[Task material Boundary: Start]

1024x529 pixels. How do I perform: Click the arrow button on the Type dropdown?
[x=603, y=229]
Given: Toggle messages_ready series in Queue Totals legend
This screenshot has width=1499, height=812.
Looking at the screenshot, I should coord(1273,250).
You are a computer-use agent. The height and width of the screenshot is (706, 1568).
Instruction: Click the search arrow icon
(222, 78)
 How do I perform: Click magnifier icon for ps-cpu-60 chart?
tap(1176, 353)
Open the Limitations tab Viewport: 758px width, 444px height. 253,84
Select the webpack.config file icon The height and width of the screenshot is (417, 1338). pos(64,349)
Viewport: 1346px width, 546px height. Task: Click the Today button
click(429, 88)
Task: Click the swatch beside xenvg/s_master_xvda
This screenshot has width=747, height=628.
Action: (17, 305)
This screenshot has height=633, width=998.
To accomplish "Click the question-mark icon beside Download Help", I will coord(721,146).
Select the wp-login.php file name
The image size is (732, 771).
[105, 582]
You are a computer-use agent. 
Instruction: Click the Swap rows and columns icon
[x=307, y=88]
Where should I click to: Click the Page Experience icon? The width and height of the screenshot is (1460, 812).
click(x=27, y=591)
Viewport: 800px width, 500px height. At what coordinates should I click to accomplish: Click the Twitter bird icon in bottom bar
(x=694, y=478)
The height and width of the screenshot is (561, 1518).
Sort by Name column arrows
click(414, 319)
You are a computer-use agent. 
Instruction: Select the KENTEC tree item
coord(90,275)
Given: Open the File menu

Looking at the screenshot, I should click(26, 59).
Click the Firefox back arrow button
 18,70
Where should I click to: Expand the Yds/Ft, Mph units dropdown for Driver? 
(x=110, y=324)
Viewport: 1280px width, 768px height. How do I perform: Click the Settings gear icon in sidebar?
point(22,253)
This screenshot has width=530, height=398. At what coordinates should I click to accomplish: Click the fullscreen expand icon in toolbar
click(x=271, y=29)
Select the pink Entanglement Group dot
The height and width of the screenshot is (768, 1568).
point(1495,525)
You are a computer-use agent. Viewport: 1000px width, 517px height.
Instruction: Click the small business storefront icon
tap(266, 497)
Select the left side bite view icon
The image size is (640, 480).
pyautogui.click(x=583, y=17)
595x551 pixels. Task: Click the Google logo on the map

[Task material Boundary: End]

## Assignment
Write out every line from the entries where "beside" appears.

## Answer section
Task: Click the swatch beside xenvg/s_master_xvda
To accomplish "Click the question-mark icon beside Download Help", I will coord(721,146).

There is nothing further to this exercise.